Kamis, 02 Juni 2016 19:32 WIB

Rekomendasi Simposium Anti-PKI: Jangan Otak-atik Luka Lama

Editor : Hendrik Simorangkir
JAKARTA, Tigapilarnews.com - Simposium 'Mengamankan Pancasila dari Ancaman PKI dan Kebangkitan Ideologi Lain' ditutup, hari ini. Salah satu butir kesimpulan mengingatkan semua pihak untuk tidak mengotak-atik luka lama, termasuk meminta maaf kepada korban PKI.

Butir kesimpulan dibacakan Waketum FKPPI Indra Bambang Utoyo, Kamis (2/5/2016). "Menilik sejarah perjalanan bangsa yang tidak terbantahkan, sepatutnya PKI yang seharusnya minta maaf ke pemerintah dan rakyat," kata Indra.

Namun pada kenyataannya, Indra melanjutkan, PKI masih tetap berusaha eksis dan sejak awal reformasi telah menggelar tiga kali kongres.

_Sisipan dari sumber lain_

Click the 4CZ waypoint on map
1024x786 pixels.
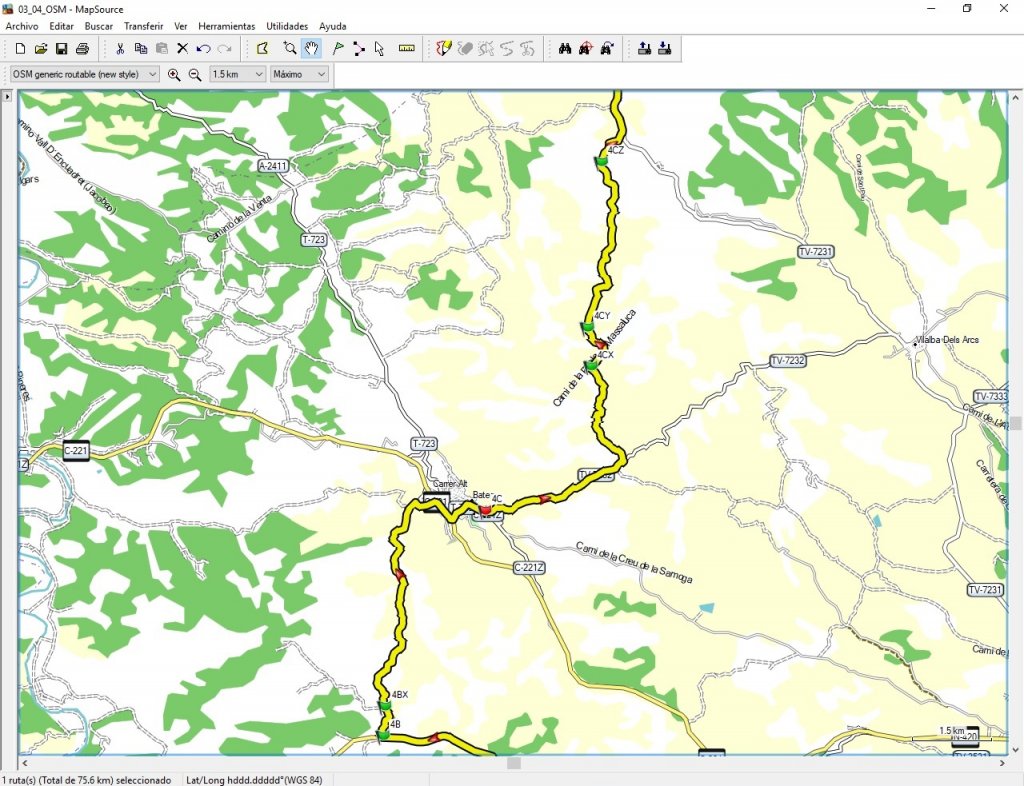[x=602, y=160]
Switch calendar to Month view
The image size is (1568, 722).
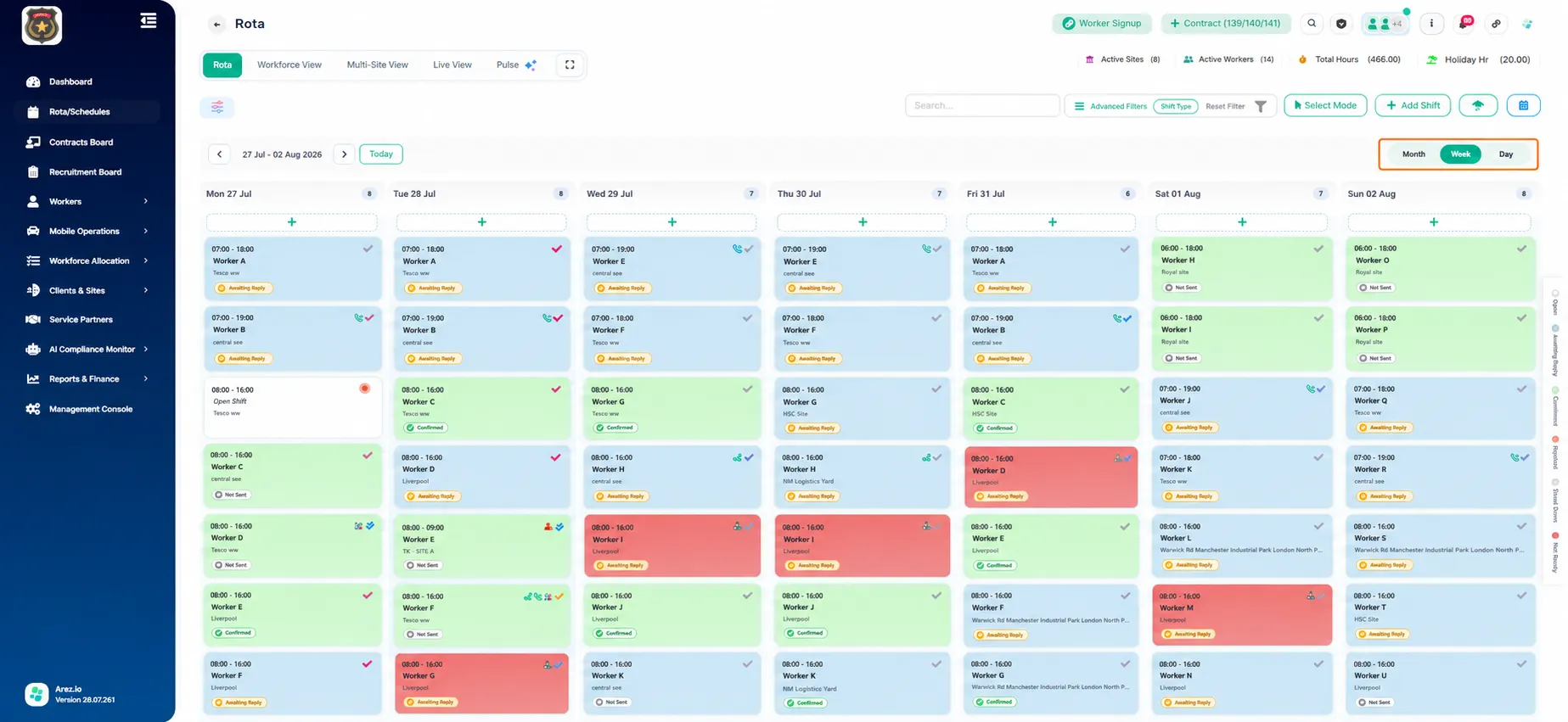pos(1413,154)
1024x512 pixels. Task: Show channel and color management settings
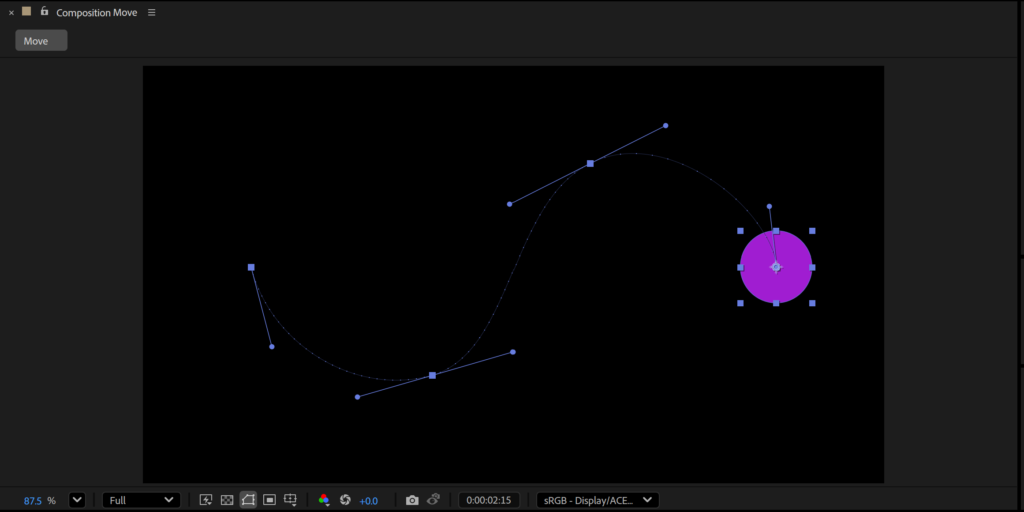[x=324, y=500]
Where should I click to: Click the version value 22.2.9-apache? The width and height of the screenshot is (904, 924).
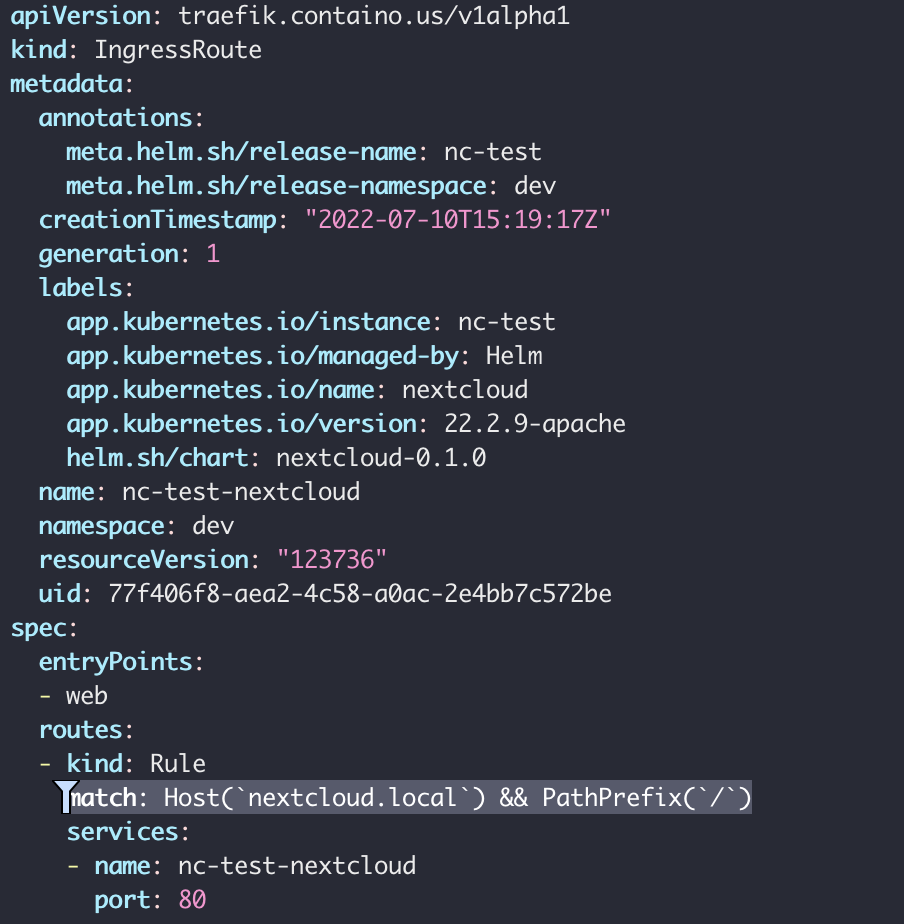coord(535,424)
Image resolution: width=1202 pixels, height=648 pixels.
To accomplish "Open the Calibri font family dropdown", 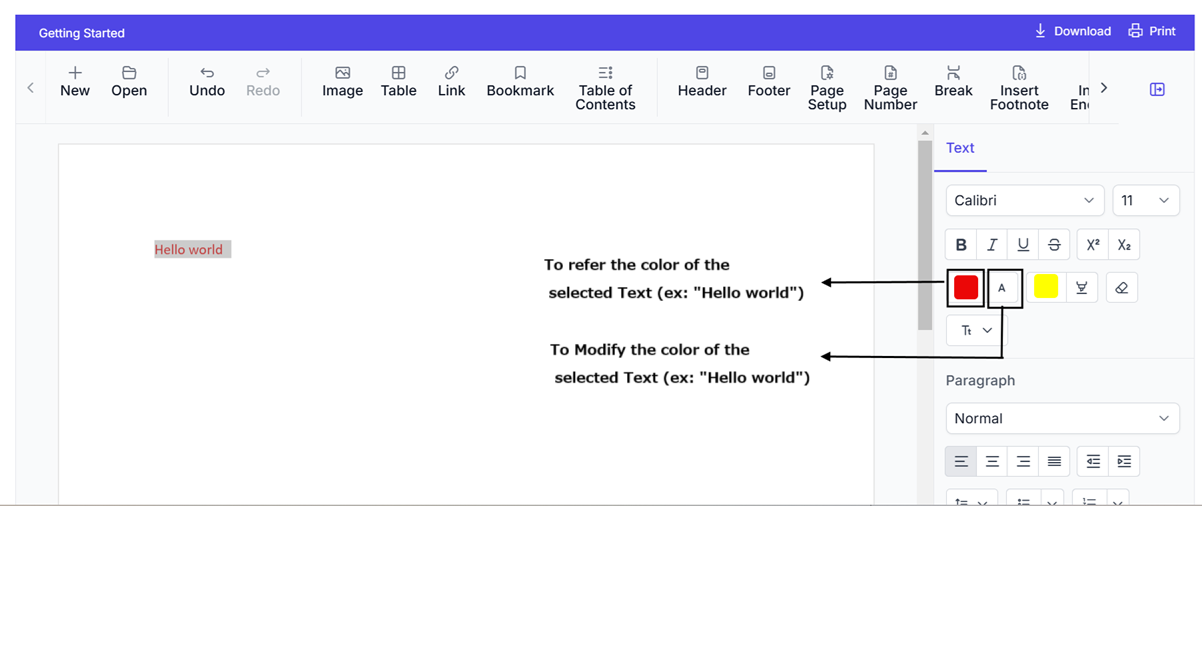I will tap(1024, 201).
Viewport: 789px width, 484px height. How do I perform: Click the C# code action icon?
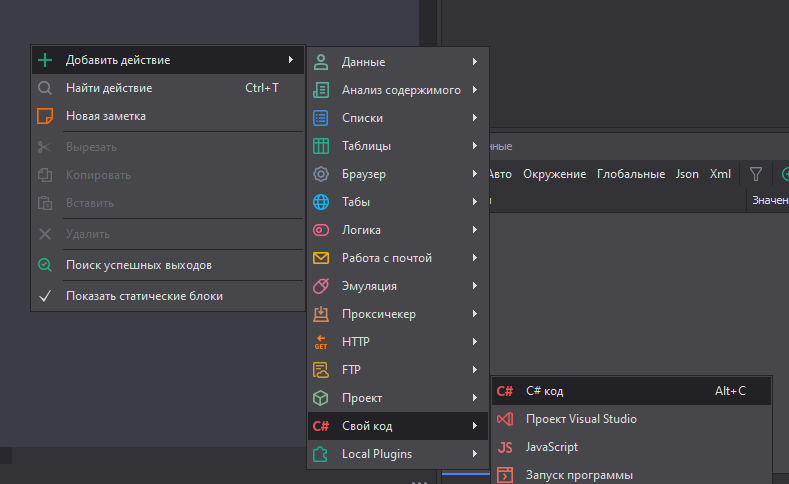[x=505, y=391]
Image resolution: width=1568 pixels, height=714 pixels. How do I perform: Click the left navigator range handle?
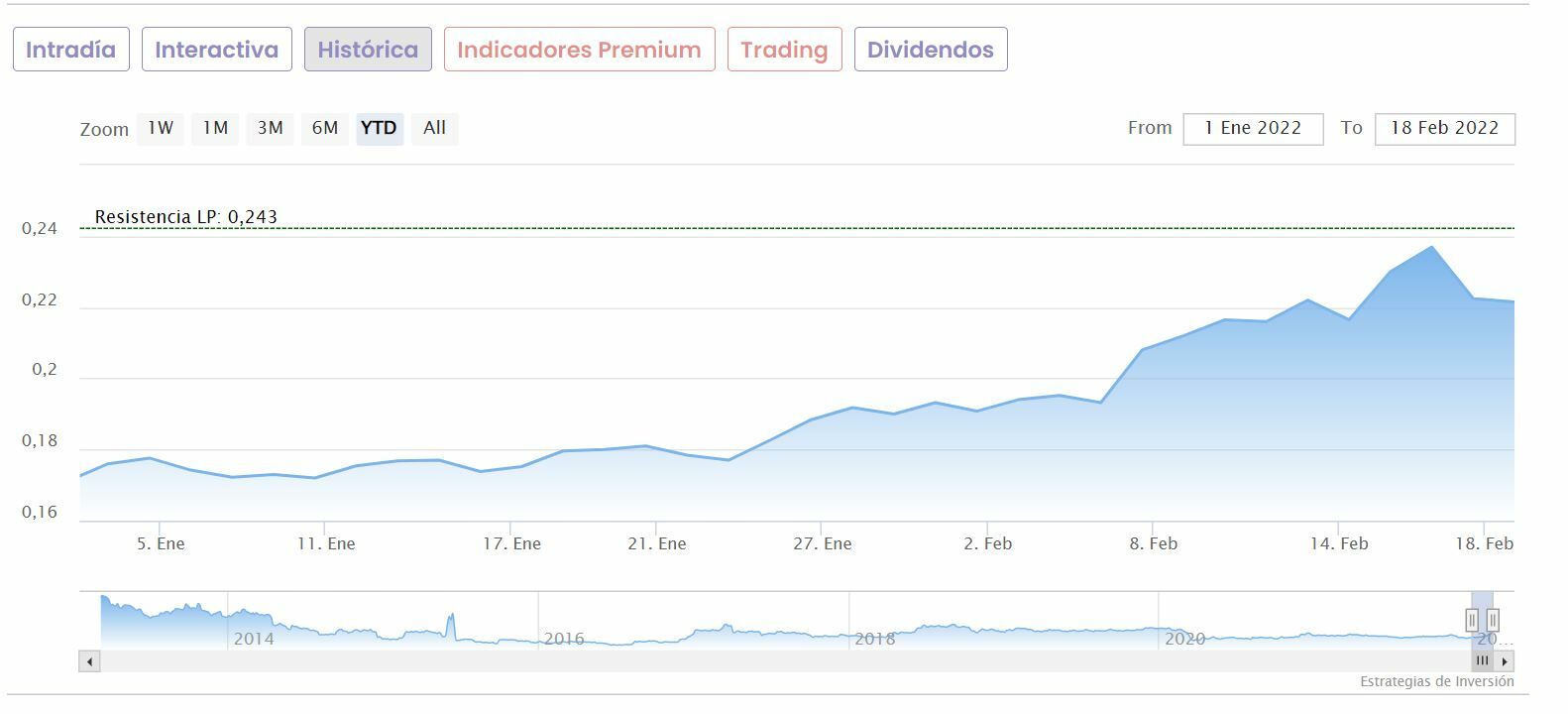click(1472, 621)
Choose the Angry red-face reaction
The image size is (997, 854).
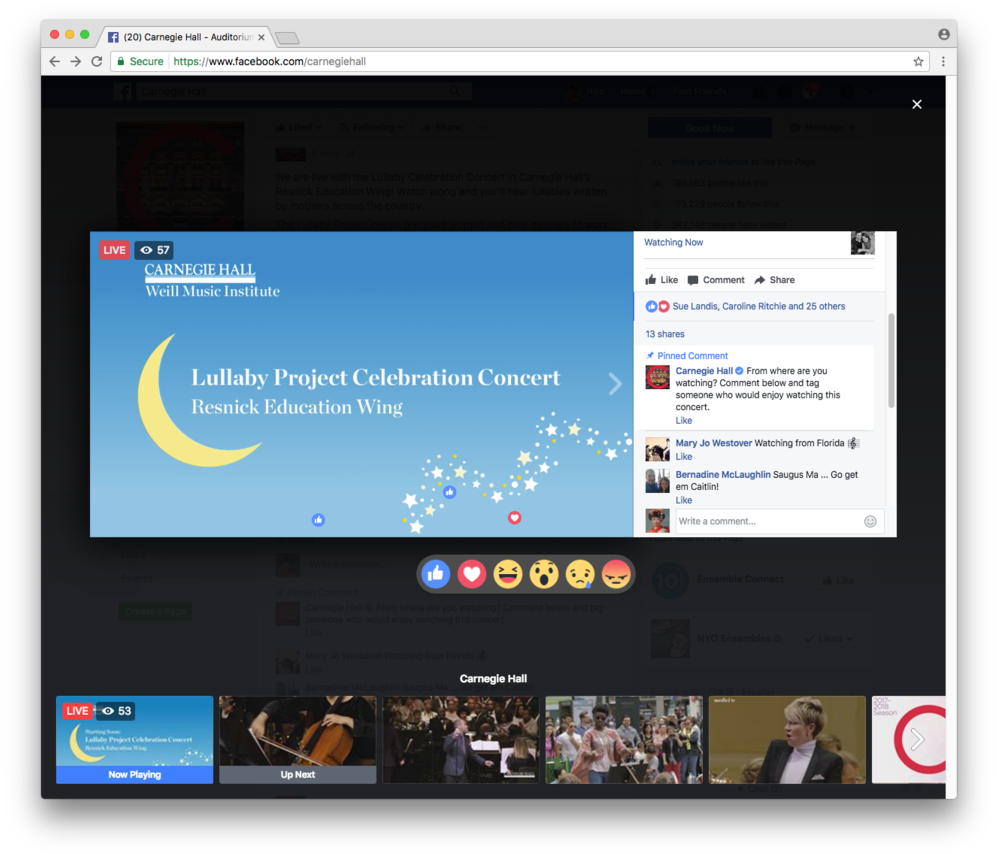tap(616, 574)
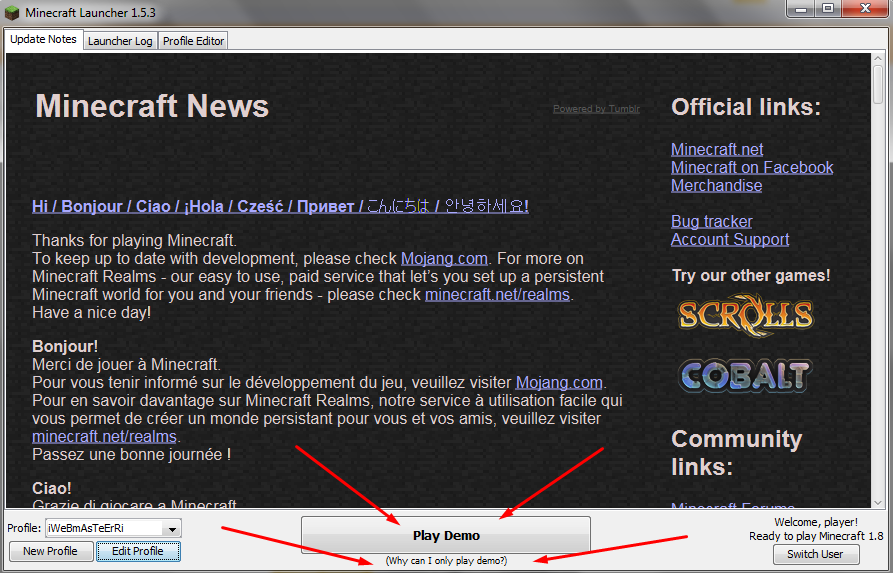Go to the Account Support link

click(730, 240)
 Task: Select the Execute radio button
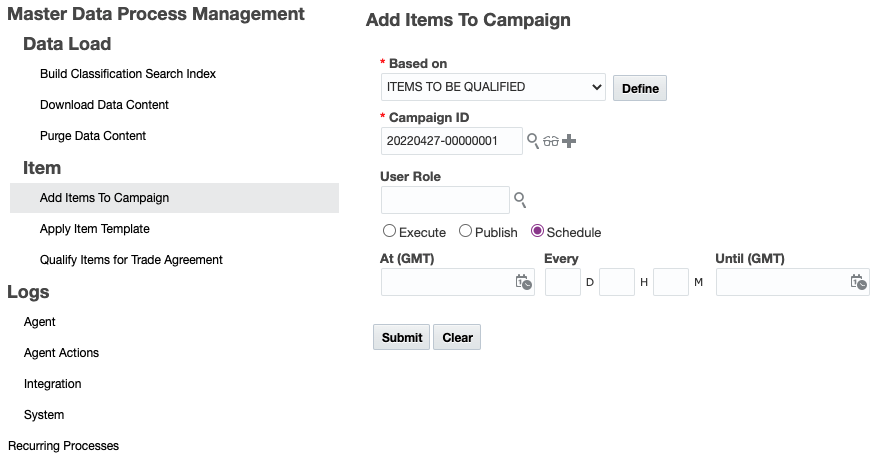(389, 231)
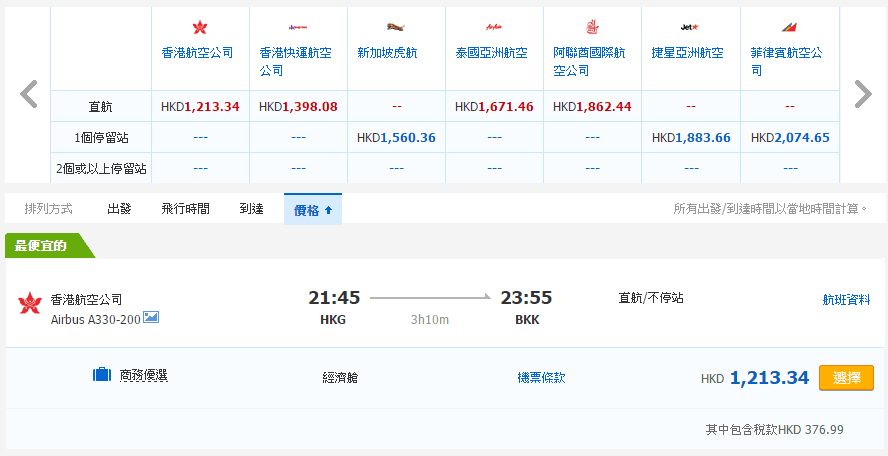The height and width of the screenshot is (456, 888).
Task: Select the HKD 1,398.08 direct fare
Action: 298,106
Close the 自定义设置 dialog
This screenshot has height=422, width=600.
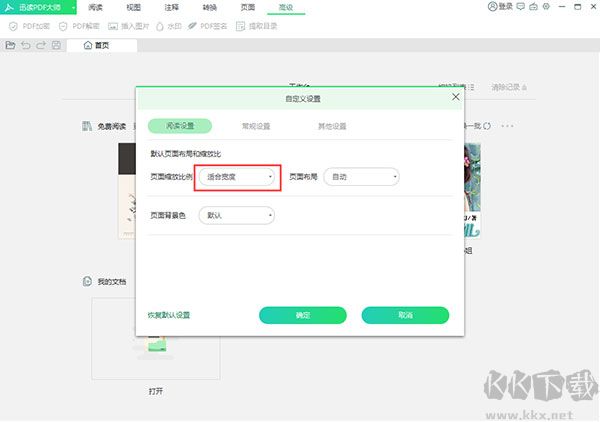pyautogui.click(x=456, y=97)
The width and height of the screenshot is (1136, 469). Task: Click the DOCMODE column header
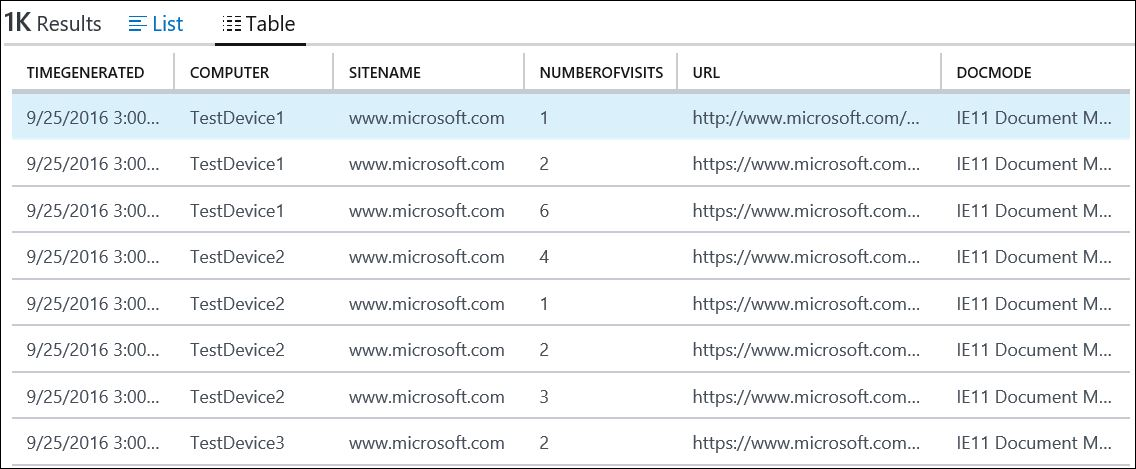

PKI juga, Indra memaparkan, berusaha memutarbalikan fakta sejarah, menyebar film, dan video yang berisi fitnah.

"Selain itu, PKI juga berusaha membersihkan diri dan melimpahkan kesalahan pada pihak lain, khususnya Orba, TNI, dan umat Islam," jelas Indra, membacakan kesimpulan di lokasi simposium, di Balai Kartini, Jakarta, Kamis (2/6/2016).

Menurut Indra, sejarah telah mencatat adanya aksi pemberontakan yang dilakukan PKI pada 1948 dan 1965.  Pemberontakan pada 1948 terjadi saat Pemerintah Indonesia tengah berjuang melawan agresi Belanda.

Sedangkan pada 1965, pemberontakan terjadi ketika Sukarno dan rakyat Indonesia melaksanakan dwi komando rakyat.

"Dua kali pemberontakan itu merupakan bentuk pengkhianatan terhadap Pancasila dan rakyat Indonesia. Sebuah tindakan licik, menusuk dari belakang, saat rakyat dan pemerintah sedang berjuang mempertahankan kemerdekaan," tandas Indra.

Tujuan, dibeberkan Indra, sangatlah jelas. "Untuk merebut kekuasaan yang bila berhasil akan menggantikan Pancasila dengan ideologi komunisme," tegas dia.

"Berkat kesadaran bersama, saat ini tidak ada lagi stigma yang tersisa dari cucu eks-PKI. Semua hak-hak sipil sudah pulih. Untuk itu hendaknya tidak usah cari cara rekonsiliasi," tegasnya.

Pemerintah, LSM, dan berbagai pihak, Indra mengingatkan, diminta pula untuk tidak mengotak-atik masa lalu terkait peristiwa 1965.

"Karena akan membuka luka lama dan bisa membentuk konflik horizontal. Akan lebih bijak bila kita melupakan masa lalu dan melihat masa depan," pungkasnya.